[The task]:
Keeping every word the same, return the listing from its first line until the line holding "The width and height of the screenshot is (1456, 819)." has been returned as well.

[Dataset records]:
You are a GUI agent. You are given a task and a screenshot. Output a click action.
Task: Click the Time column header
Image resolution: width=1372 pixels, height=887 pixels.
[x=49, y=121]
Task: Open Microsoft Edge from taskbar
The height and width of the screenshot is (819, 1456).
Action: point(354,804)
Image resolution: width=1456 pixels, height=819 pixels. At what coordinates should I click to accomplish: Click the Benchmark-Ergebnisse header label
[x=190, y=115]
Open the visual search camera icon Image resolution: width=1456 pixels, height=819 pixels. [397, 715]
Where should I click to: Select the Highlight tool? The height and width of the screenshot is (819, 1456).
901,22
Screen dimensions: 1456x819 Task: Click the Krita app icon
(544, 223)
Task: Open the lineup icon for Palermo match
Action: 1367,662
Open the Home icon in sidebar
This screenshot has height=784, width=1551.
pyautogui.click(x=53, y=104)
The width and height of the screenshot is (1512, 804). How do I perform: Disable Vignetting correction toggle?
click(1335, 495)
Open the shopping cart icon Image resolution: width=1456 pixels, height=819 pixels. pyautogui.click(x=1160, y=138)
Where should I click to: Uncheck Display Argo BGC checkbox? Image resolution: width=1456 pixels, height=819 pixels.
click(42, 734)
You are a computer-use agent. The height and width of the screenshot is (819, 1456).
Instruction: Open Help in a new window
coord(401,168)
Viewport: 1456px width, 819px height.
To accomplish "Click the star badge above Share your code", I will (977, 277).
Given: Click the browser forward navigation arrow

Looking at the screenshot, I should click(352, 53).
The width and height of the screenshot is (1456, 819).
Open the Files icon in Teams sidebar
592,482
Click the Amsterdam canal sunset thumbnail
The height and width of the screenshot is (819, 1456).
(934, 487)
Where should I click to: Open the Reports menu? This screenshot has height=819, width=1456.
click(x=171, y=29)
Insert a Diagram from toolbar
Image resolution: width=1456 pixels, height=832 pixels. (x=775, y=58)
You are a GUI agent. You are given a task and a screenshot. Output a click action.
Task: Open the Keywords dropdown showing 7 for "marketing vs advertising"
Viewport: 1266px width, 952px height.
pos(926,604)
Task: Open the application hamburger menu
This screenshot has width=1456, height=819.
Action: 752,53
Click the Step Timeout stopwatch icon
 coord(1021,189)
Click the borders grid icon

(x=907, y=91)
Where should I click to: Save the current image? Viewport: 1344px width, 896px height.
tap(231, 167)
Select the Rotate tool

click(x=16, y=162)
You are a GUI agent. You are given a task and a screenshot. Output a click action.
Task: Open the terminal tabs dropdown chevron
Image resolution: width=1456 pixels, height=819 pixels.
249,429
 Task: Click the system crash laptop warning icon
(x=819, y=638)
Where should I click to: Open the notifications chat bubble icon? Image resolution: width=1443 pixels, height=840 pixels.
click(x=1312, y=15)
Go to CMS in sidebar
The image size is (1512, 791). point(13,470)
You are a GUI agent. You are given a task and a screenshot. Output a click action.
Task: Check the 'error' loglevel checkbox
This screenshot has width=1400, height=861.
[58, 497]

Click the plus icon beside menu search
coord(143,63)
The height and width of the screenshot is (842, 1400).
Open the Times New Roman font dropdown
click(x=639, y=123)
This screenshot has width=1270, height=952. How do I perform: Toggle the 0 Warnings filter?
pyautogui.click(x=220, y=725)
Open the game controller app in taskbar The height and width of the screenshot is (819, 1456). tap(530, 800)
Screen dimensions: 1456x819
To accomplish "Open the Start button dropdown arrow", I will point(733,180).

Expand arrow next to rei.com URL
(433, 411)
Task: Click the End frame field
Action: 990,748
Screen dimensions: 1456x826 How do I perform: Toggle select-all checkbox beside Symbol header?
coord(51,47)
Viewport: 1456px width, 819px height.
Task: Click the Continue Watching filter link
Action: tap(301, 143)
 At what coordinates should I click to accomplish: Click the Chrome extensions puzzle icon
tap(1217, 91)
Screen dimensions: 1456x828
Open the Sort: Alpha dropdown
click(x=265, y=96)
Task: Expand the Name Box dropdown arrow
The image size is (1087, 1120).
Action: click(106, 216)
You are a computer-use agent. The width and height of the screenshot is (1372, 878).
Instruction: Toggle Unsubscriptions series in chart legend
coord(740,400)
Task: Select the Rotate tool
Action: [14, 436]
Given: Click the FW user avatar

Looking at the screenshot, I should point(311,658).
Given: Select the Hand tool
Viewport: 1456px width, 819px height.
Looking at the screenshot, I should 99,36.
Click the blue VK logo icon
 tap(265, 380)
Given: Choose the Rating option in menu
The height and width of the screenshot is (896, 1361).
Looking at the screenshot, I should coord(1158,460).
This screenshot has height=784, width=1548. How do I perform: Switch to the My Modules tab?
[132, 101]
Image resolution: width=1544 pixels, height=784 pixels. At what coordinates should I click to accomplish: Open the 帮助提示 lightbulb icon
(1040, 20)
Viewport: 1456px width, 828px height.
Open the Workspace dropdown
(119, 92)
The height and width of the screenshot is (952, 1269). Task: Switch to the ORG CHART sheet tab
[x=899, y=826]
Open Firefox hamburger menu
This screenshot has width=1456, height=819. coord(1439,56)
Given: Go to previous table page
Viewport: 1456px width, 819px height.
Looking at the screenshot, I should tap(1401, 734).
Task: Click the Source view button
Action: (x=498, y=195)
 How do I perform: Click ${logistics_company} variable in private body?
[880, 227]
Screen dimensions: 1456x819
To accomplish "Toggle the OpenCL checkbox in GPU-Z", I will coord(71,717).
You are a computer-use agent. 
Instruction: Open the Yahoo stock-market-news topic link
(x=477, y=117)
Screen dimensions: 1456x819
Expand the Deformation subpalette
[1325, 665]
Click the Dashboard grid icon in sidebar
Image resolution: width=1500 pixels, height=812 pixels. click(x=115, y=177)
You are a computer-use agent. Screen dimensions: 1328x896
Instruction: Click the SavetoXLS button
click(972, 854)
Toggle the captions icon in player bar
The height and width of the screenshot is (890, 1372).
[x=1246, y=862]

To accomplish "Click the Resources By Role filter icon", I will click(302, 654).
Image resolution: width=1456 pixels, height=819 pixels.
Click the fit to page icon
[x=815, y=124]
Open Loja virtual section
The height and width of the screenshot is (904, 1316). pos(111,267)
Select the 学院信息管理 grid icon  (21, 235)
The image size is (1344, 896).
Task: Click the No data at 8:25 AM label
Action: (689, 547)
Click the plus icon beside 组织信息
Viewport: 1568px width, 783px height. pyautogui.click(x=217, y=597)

[Completed exercise]:
You are a GUI agent. You are given a task and a screenshot. Output a click action.
Task: Click the Time column header
Image resolution: width=1372 pixels, height=887 pixels.
[x=49, y=121]
Task: Open Microsoft Edge from taskbar
The height and width of the screenshot is (819, 1456).
Action: point(354,804)
Image resolution: width=1456 pixels, height=819 pixels. At what coordinates should I click to accomplish: Click the Benchmark-Ergebnisse header label
[x=190, y=115]
Open the visual search camera icon Image resolution: width=1456 pixels, height=819 pixels. [397, 715]
Where should I click to: Select the Highlight tool? The height and width of the screenshot is (819, 1456).
901,22
Screen dimensions: 1456x819 Task: Click the Krita app icon
(544, 223)
Task: Open the lineup icon for Palermo match
Action: 1367,662
Open the Home icon in sidebar
This screenshot has height=784, width=1551.
pyautogui.click(x=53, y=104)
The width and height of the screenshot is (1512, 804). How do I perform: Disable Vignetting correction toggle?
click(1335, 495)
Open the shopping cart icon Image resolution: width=1456 pixels, height=819 pixels. pyautogui.click(x=1160, y=138)
Where should I click to: Uncheck Display Argo BGC checkbox? Image resolution: width=1456 pixels, height=819 pixels.
click(42, 734)
You are a computer-use agent. The height and width of the screenshot is (819, 1456).
Instruction: Open Help in a new window
coord(401,168)
Viewport: 1456px width, 819px height.
To accomplish "Click the star badge above Share your code", I will (977, 277).
Given: Click the browser forward navigation arrow

Looking at the screenshot, I should click(352, 53).
The width and height of the screenshot is (1456, 819).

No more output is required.